But when you listen carefully to what Bush and Kerry say, it becomes clear that the differences between them are more profound than the matter of who can be more effective in achieving the same ends. Bush casts the war on terror as a vast struggle that is likely to go on indefinitely, or at least as long as radical Islam commands fealty in regions of the world. In a rare moment of either candor or carelessness, or perhaps both, Bush told Matt Lauer on the ''Today'' show in August that he didn't think the United States could actually triumph in the war on terror in the foreseeable future. ''I don't think you can win it,'' he said -- a statement that he and his aides tried to disown but that had the ring of sincerity to it. He and other members of his administration have said that Americans should expect to be attacked again, and that the constant shadow of danger that hangs over major cities like New York and Washington is the cost of freedom.
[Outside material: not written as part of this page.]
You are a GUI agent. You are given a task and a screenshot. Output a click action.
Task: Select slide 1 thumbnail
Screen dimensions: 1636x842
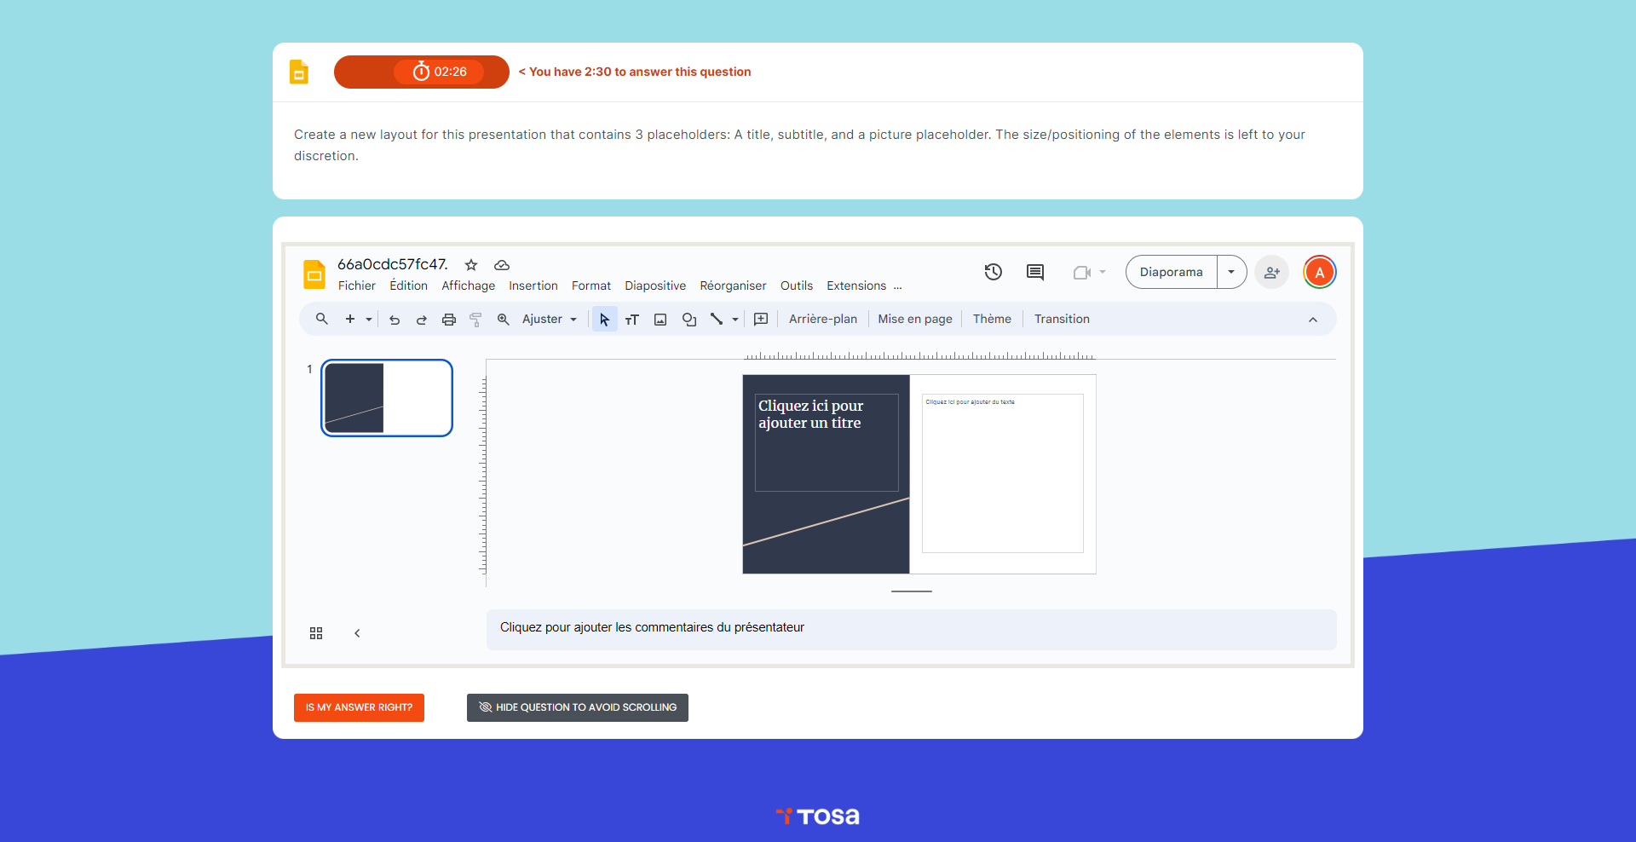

In his rhetoric, Bush suggests that terrorism for this generation of Americans is and should be an overwhelming and frightening reality.
When I asked Kerry what it would take for Americans to feel safe again, he displayed a much less apocalyptic worldview. ''We have to get back to the place we were, where terrorists are not the focus of our lives, but they're a nuisance,'' Kerry said. ''As a former law-enforcement person, I know we're never going to end prostitution. We're never going to end illegal gambling. But we're going to reduce it, organized crime, to a level where it isn't on the rise. It isn't threatening people's lives every day, and fundamentally, it's something that you continue to fight, but it's not threatening the fabric of your life.'' [Emphasis added]
I'm already at a point where the jihadists are not the focus of my life, thank you. However, Kerry's vision of "terrorists as acceptable criminal nuisance" is not the kind of film-noir future I want to live in. For one thing, it would coarsen our society, tolerating behavior akin to that of the KKK, lynch mobs, and the Timothy McVeighs of the world.
Mr. Giuliani said it well:
The idea that you can have an acceptable level of terrorism is frightening. How do you explain that to the people who are beheaded or the innocent people that are killed, that we’re going to tolerate a certain acceptable [level] of terrorism, and that acceptable level will exist and then we’ll stop thinking about it?I don't want to live as they do in Israel, wondering where the next atrocity will be while still mourning the victims of the last blast. That's not acceptable to the people in Bali, Saudi Arabia, Madrid, Pakistan, India, Beslan, Taba, Ras Shitan, or Baghdad either.
I agree with President Bush that the war against the jihadists may take decades. Yet the President is working to build a better world along the way, because he has a vision of leaving a legacy of freedom and democracy in our wake, of "spreading the peace".